- Produced by: Ken G. Hall (uncredited)
- Narrated by: Peter Bathurst
- Cinematography: Damien Parer
- Production company: Cinesound Productions
- Release date: January 1943;
- Running time: 9 minutes
- Country: Australia
- Language: English

= Men of Timor =

Men of Timor is a 1943 short documentary propaganda film about the guerrilla warfare activities of Sparrow Force on Timor Island during World War II.

==Plot==
The film opens with a map of the Timor Sea area, showing Timor Island, then Japanese occupied Dutch Timor and Portuguese Timor (East Timor), in relation to the coast of the Northern Territory in northern Australia. It briefly explains the circumstances of the Australian troops left behind, who did not surrender but carried on a guerrilla war against the Japanese.

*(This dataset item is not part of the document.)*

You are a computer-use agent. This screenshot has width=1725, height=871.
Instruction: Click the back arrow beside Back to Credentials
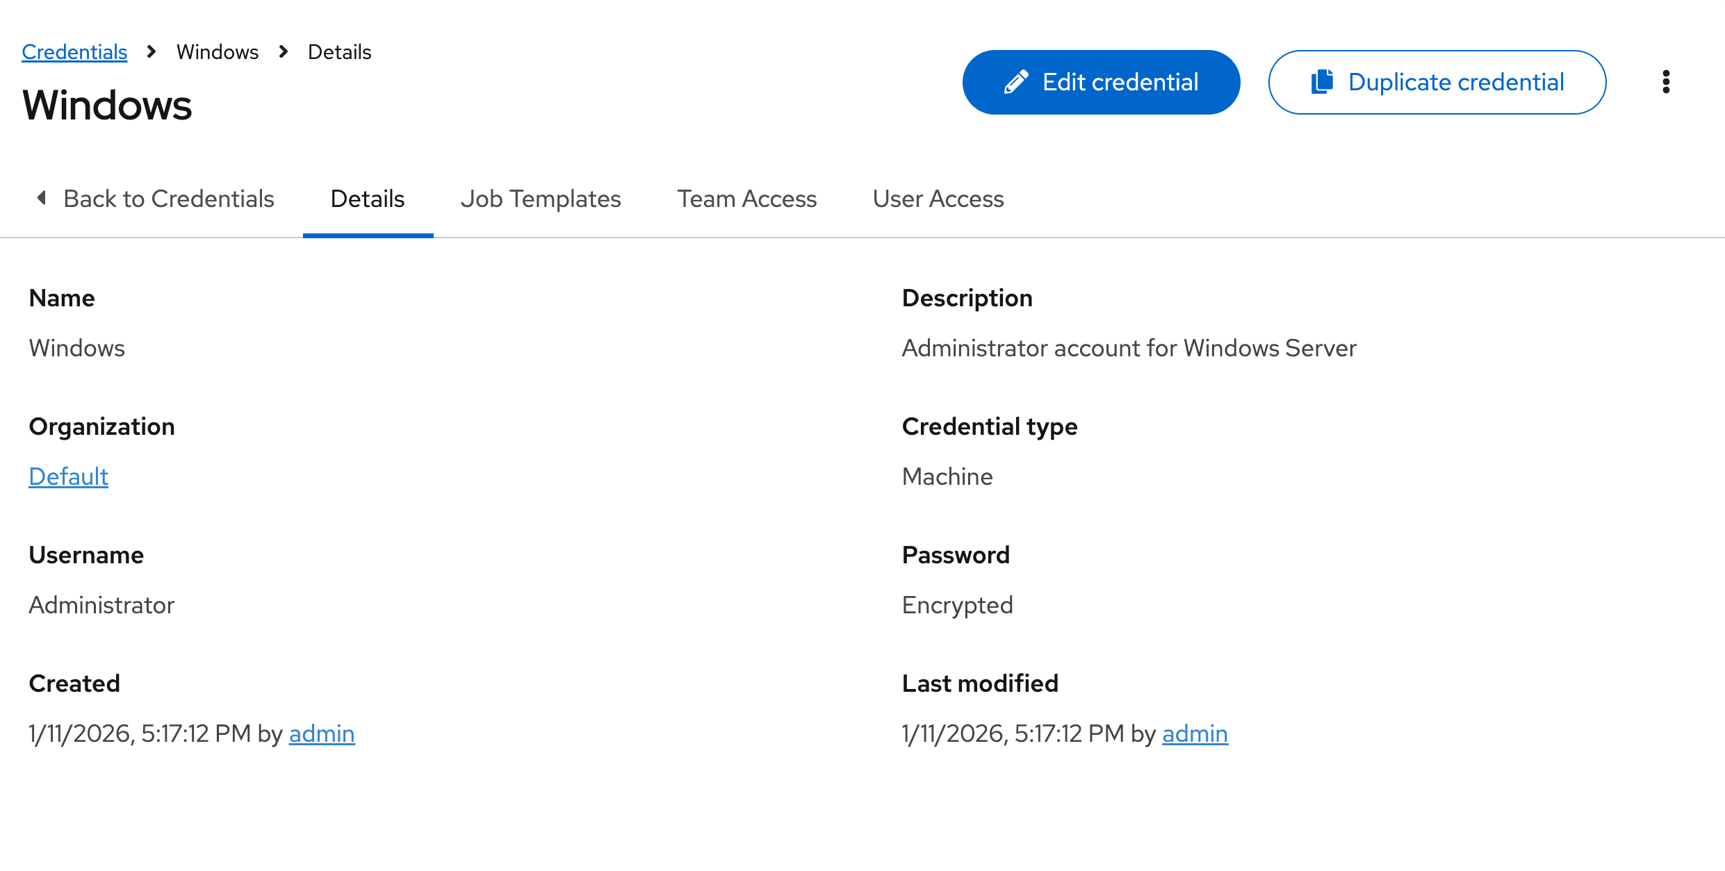click(x=40, y=199)

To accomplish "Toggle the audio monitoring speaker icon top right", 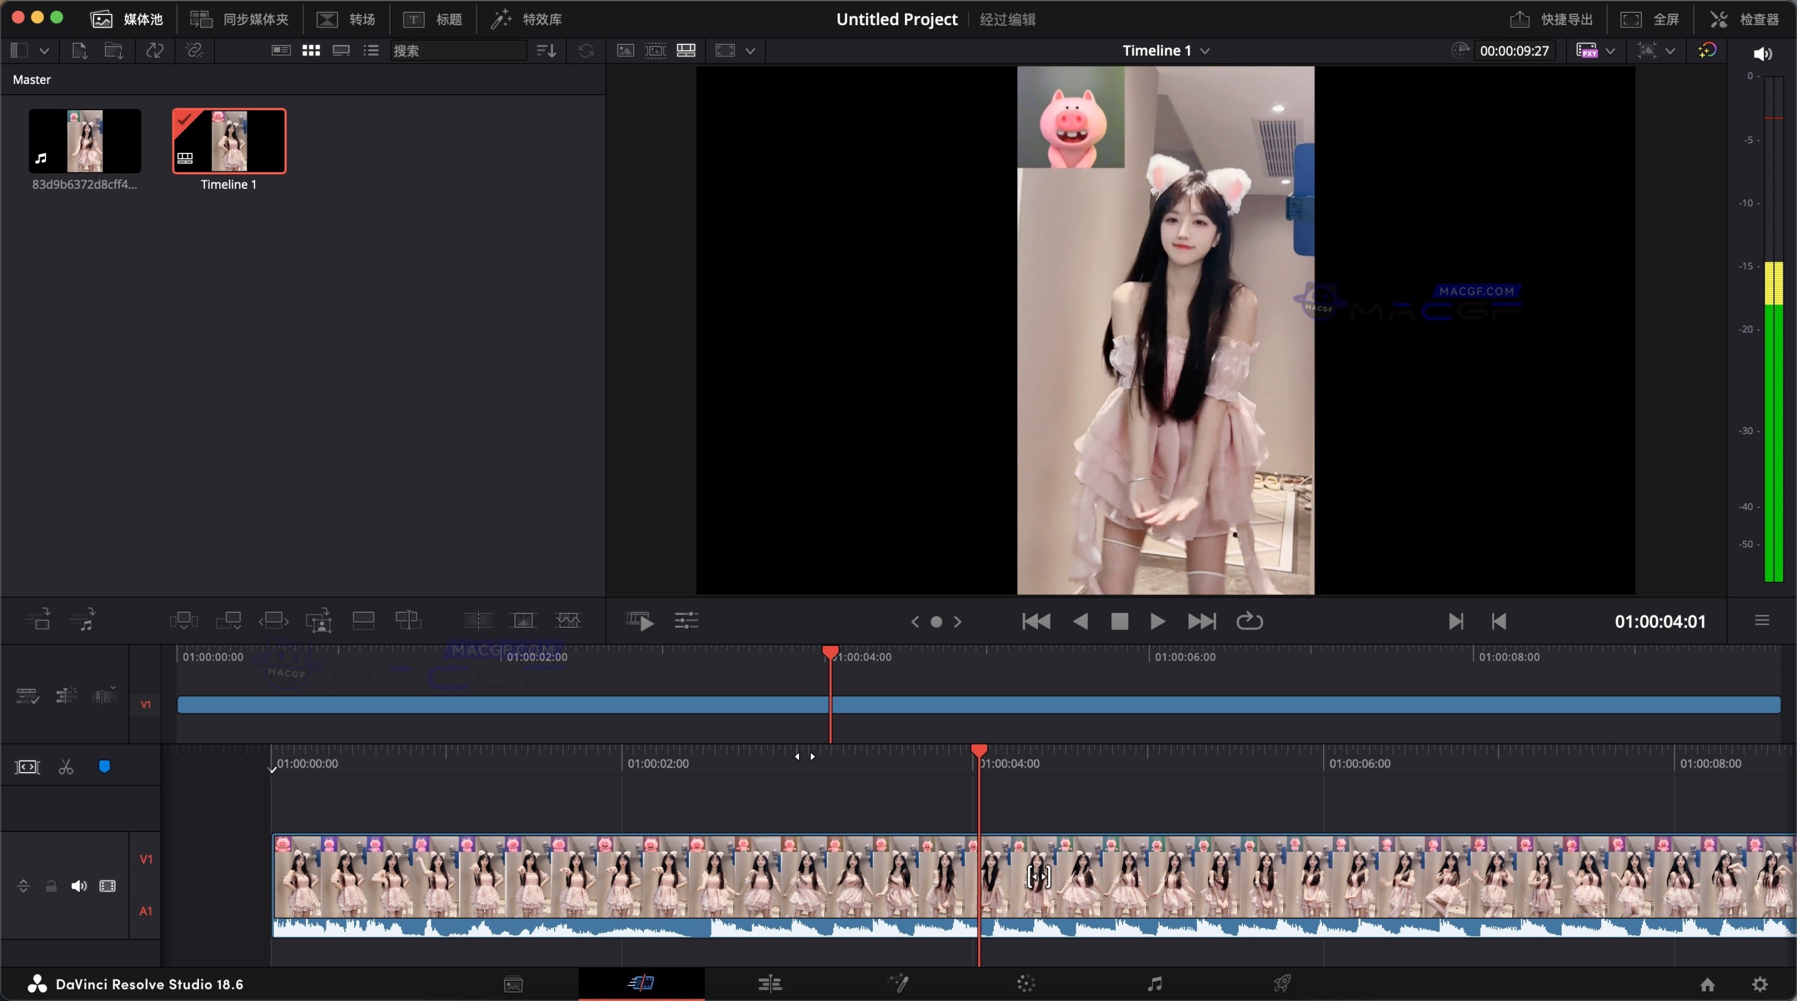I will click(x=1764, y=54).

After some very difficult forays behind enemy lines to capture equipment for radio, they manage to contact the Australian military in the city of Darwin across the Timor Sea. Wary of a possible Japanese trick, the military asked the Sparrow Force men what the first name of a wife of a particular sergeant was. When the correct answer, Joan, was returned, the Australian military starts to airlift supplies to the Allied guerrillas and their Timorese allies.

==Production==
Damien Parer, British journalist Dixon-Brown and ABC war correspondent Bill Marien travelled to Timor in November 1942 to report on the conflict. The Australian soldiers delayed an attack until Parer's arrival so he could film it. Embarked from Darwin in HMAS Castlemaine, a corvette for Betano on 5 November 1942 and returned embarking at Belano in Timor for Darwin, Australia on 16 November 1942.

==Reception==
The Sydney Morning Herald called the movie "memorable":
It epitomises the almost unbelievable adventure, as well as the daring, initiative, and courage, of some of the men fighting in this war... Character and fighting spirit, resourcefulness and grim determination, often lurking behind a grin, have been captured in some superbly photographed close-ups of these now famed Australian guerillas, These studies are the highlights of a documentary picture that will definitely help to immortalise a military venture linked with the destiny of Australia.